Monday, October 08, 2007

Catching Up

This past week-plus, since last I updated, have been filled with:

Turning another year older, an important personal holiday.
Observing the other extremely important personal holiday of "Papa's Birthday".
Attending The Role of Law Schools in Fostering Commitment to Pro Bono Publico, which I believe to have been a very useful conference.

Finding out information about the new federal loan forgiveness act.

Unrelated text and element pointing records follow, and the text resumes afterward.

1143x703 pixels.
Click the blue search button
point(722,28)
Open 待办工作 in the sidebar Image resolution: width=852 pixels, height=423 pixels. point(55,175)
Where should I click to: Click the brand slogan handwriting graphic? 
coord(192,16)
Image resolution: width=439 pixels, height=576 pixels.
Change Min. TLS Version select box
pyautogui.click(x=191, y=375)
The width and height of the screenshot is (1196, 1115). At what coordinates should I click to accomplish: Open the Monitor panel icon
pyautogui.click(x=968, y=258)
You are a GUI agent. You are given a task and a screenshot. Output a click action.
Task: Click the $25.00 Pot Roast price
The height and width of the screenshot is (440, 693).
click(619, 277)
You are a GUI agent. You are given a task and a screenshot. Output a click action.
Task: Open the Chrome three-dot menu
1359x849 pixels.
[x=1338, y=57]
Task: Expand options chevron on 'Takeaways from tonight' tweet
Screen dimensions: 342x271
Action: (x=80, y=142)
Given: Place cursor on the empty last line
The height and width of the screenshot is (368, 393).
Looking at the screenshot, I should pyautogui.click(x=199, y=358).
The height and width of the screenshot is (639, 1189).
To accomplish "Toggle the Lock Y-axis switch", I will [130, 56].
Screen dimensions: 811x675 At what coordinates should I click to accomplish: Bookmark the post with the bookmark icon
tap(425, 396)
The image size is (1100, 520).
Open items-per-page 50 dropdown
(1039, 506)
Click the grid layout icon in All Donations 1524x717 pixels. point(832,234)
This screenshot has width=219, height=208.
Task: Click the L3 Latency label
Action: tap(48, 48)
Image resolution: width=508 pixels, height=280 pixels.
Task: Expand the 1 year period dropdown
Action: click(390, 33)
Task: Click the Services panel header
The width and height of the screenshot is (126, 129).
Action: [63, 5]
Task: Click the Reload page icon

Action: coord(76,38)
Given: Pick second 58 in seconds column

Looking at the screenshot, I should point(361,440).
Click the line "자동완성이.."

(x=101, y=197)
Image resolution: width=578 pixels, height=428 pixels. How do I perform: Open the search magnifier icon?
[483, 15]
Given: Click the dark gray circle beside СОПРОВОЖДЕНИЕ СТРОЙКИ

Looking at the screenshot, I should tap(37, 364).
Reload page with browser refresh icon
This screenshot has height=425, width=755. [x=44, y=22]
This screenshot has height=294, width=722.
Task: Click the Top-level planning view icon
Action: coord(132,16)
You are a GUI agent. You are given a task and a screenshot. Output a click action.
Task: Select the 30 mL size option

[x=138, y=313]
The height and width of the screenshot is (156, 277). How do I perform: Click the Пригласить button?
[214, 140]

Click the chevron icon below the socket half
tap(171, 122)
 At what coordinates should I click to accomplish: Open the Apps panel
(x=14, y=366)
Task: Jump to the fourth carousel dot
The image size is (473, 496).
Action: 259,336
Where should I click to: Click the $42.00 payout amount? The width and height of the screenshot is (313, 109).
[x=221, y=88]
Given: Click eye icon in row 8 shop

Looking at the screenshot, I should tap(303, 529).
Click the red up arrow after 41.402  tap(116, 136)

Students, take out federally-funded or federally-guaranteed loans (i.e., Stafford, GradPLUS), and then when you graduate, go to the Dept of Education website for the form(s) to consolidate everything into a *federal* direct consolidation loan. Look up your (federal) loan info here. If you already have a private consolidation loan, you may have to fill out an extra form, or otherwise affirm that the private deal isn't good enough, to re-consolidate with a federal one, and unless it has loan forgiveness, it ain't good enough. You may even need to use the contact number for the Dept of Ed's Ombudsman, which is 1-877-557-2575. Then, if it's not 2009 yet, sign up for Income Contingent Repayment, to keep your payments down. Payments will be based on your adjusted gross income. In 2009, sign up for Income Based Repayment, to keep your payments down even further, *and* get loan forgiveness after 25 years . If you work in public service (govt job, any 501(c)-type org) for 10 years (non-consecutive!!), from the time you sign up for IBR, you'll get loan forgiveness after the 10 years instead of 25. If you make shitloads of money, you may not want ICR or IBR, because a payment schedule based on your income may mean higher payments than the standard repayment schedule. This advice is for the rest of us. You go enjoy driving your expensive car.



There's a third-party ICR & IBR calculator here, among various other calculators and financial aid related tools.



Having the easiest walk through security at an airport, ever.
Reading Daniel Defoe's Journal of the Plague Year and wondering if a similar book using Hurricane Katrina would make sense or not.
Visting one set of friends, and missing a visit from another set of friends.